C’est au contraire à ce moment même qu’une insurrection formidable, coalisant dans un effort désespéré les résistances de la jeune nation qui voulait vivre, faillit terminer par une catastrophe le cours de ses éclatans succès et changer dans des proportions incalculables la direction de l’histoire. Le chef ou plutôt l’âme de cette magnifique explosion du sentiment national fut un jeune Arverne, qui ouvre ainsi de la plus brillante manière la série de nos grands héros. Rien de plus intéressant que de reconstituer son histoire, comme l’a fait M. Francis Mounier, en se servant avec une critique judicieuse des données fournies par son vainqueur lui-même et de quelques renseignemens dispersés chez les autres historiens.


I

Vercingétorix (le grand chef des braves)[1] est un enfant de l’Auvergne ou de la cité arverne. Sa patrie est la Gergovie, ou forteresse des Arvernes, dont on voit encore les ruines sur une montagne non loin de Clermont-Ferrand.

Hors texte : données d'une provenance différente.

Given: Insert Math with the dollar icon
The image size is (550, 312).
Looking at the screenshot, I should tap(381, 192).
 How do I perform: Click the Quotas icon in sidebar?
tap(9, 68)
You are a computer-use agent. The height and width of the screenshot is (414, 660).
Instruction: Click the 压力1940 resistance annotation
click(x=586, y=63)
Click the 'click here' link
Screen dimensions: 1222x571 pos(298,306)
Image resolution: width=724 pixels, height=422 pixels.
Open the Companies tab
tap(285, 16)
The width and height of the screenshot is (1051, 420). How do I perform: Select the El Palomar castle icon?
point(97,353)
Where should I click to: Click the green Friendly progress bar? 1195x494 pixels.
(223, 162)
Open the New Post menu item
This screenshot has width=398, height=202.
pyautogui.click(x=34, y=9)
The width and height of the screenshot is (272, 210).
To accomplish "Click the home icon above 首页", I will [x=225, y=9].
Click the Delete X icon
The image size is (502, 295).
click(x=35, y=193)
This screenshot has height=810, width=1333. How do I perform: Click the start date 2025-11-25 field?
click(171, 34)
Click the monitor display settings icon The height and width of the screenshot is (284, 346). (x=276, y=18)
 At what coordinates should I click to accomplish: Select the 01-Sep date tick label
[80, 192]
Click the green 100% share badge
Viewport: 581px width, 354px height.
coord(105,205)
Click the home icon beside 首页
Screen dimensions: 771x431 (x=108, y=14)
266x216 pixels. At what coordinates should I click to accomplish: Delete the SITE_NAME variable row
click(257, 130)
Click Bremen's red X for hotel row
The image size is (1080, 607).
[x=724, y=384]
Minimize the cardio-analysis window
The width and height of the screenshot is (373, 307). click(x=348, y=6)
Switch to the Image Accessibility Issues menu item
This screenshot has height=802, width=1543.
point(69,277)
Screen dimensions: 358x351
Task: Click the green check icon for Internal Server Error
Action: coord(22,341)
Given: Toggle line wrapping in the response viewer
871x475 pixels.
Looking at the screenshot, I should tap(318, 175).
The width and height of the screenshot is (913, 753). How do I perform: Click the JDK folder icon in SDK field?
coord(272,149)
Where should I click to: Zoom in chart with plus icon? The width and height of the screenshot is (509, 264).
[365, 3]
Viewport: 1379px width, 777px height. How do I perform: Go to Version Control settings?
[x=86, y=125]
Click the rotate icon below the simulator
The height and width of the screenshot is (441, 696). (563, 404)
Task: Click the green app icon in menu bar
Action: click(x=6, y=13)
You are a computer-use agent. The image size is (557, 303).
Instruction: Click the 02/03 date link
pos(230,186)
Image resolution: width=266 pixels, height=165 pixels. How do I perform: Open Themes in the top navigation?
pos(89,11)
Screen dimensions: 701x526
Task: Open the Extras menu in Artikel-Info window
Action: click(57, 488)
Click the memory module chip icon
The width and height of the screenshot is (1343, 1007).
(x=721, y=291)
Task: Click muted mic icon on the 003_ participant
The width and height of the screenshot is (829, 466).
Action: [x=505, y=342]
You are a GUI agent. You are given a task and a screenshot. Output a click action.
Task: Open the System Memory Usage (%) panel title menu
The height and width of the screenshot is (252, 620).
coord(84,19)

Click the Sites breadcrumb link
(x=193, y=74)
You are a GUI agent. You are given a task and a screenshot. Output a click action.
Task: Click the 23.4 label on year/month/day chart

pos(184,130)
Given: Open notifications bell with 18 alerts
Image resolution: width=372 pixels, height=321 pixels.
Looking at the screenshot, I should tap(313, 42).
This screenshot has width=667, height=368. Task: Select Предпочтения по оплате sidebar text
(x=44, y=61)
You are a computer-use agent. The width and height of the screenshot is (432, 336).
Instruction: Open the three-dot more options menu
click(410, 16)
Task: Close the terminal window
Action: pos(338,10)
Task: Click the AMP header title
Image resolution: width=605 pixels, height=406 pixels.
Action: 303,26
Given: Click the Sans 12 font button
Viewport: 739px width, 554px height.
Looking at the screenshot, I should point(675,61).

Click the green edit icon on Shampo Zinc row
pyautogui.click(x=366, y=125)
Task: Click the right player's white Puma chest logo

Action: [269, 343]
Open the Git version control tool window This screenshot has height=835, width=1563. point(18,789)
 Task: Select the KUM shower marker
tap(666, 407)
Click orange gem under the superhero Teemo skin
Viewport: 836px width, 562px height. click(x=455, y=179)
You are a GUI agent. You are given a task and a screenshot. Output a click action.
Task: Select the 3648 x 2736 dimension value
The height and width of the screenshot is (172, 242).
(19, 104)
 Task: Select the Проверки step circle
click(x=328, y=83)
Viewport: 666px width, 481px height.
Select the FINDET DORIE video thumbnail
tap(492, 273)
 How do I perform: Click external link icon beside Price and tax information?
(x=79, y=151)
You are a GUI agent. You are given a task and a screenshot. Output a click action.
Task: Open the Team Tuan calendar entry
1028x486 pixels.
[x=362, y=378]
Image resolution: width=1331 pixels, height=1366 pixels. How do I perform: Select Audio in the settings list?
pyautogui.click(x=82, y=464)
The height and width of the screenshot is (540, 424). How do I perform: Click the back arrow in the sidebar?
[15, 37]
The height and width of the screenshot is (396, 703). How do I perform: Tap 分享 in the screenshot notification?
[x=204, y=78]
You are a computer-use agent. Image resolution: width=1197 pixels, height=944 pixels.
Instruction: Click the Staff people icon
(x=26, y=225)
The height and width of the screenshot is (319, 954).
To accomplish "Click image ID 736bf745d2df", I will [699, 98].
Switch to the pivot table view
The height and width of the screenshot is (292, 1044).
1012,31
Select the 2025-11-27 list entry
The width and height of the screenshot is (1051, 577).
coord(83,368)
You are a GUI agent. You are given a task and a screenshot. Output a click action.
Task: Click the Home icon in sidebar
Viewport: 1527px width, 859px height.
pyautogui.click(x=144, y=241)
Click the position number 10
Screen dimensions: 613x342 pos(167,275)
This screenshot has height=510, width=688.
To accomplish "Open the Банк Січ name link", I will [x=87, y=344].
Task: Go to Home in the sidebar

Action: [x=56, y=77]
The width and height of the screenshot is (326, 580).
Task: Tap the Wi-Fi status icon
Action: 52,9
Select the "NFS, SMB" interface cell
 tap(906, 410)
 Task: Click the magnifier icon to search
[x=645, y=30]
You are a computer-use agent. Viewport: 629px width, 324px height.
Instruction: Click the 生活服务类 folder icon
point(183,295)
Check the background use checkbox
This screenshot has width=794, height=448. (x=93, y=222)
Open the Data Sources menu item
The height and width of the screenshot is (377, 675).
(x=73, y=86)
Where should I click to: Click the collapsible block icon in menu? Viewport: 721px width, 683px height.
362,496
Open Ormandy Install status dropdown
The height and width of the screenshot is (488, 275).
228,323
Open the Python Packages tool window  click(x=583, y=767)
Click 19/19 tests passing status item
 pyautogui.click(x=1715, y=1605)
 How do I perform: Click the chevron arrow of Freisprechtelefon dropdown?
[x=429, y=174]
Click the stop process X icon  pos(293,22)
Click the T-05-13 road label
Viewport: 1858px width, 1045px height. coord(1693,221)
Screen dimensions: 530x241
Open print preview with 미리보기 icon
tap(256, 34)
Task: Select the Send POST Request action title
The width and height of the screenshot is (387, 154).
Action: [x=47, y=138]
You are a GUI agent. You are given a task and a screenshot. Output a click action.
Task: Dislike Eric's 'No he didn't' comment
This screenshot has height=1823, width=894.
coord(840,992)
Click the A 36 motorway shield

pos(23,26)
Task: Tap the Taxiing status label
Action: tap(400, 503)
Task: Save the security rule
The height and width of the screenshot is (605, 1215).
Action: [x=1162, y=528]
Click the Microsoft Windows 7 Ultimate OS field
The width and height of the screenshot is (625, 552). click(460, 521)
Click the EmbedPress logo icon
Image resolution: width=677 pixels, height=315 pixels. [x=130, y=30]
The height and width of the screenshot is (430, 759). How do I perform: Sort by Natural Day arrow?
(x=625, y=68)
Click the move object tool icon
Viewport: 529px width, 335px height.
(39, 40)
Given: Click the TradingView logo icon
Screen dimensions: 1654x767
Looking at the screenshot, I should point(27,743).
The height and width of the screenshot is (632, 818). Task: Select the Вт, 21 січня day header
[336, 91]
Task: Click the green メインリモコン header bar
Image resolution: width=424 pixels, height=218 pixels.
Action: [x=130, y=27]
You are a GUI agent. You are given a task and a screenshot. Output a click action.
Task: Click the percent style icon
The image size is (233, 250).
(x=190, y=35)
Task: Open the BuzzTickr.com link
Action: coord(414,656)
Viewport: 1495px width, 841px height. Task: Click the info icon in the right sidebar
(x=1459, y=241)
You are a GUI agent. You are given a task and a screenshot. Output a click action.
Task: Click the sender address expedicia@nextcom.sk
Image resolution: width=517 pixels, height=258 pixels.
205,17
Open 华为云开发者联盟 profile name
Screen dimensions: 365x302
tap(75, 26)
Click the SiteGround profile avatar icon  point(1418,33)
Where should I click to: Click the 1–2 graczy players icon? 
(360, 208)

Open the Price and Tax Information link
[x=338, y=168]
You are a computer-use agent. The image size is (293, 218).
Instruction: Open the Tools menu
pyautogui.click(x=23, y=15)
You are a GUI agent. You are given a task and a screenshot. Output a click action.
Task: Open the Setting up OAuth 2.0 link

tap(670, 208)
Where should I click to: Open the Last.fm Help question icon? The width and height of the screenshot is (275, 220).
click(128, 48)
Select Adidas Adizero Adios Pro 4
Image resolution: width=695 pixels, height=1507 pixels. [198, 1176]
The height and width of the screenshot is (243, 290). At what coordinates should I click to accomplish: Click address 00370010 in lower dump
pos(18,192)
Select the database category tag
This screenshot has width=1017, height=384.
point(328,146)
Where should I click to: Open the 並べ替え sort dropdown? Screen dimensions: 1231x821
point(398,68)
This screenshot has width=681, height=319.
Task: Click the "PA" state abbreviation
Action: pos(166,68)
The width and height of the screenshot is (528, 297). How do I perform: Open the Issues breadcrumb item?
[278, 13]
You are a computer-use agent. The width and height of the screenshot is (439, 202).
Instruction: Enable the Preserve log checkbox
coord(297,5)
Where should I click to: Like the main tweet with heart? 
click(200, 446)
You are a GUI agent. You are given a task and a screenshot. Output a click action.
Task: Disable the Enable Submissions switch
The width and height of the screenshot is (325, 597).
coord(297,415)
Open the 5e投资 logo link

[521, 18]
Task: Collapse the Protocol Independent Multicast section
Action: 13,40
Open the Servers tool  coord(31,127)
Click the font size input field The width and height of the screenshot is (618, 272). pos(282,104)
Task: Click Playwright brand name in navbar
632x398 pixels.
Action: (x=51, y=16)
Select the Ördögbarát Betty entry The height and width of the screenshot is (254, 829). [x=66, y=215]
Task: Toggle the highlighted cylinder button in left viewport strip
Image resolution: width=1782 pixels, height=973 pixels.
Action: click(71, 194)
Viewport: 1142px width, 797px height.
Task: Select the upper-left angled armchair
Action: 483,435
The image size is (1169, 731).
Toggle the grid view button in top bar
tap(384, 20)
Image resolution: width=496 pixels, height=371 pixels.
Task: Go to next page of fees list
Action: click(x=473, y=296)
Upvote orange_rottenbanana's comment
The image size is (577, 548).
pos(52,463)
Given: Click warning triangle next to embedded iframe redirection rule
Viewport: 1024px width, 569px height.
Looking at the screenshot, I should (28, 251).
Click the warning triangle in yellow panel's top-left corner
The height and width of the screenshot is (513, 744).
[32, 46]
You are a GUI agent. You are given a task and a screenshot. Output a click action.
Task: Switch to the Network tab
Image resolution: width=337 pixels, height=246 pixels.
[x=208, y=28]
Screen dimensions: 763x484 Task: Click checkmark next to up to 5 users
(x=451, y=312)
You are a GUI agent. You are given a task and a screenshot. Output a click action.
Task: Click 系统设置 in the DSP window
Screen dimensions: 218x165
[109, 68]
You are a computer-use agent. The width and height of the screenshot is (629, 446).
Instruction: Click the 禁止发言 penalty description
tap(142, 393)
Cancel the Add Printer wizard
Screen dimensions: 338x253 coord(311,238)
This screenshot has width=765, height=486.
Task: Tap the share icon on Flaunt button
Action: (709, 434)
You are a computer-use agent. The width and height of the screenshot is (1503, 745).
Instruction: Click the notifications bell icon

Son père Keltil (le grand Celte) chef ou roi de ce canton, avait été, dit César, en possession du principat de toute la Gaule, ce qui veut dire que, sous sa direction, la cité arverne atteignit ce degré de prépondérance qui tendait à réaliser l’unité nationale autour d’elle comme autour d’un centre reconnu. On ne sait rien de positif sur sa première jeunesse et son éducation. Celle-ci fut sans doute semblable à celle que recevaient les jeunes nobles gaulois, c’est-à-dire que, sous le rapport intellectuel et littéraire, elle fut très incomplète. Mais derrière les Cévennes était la Province, et déjà sans doute la civilisation romaine avait projeté quelques rayons par de la les montagnes. Vercingétorix parlait le latin, peut-être le grec. On peut inférer de la haute position conquise par son père que celui-ci fut à la tête du parti unitaire, national, opposé par conséquent aux ingérences romaines. Pour se

  1. Ses médailles portent en majuscules latines VERCINGETORIXS ; celles des Éduens sont frappées en caractères grecs.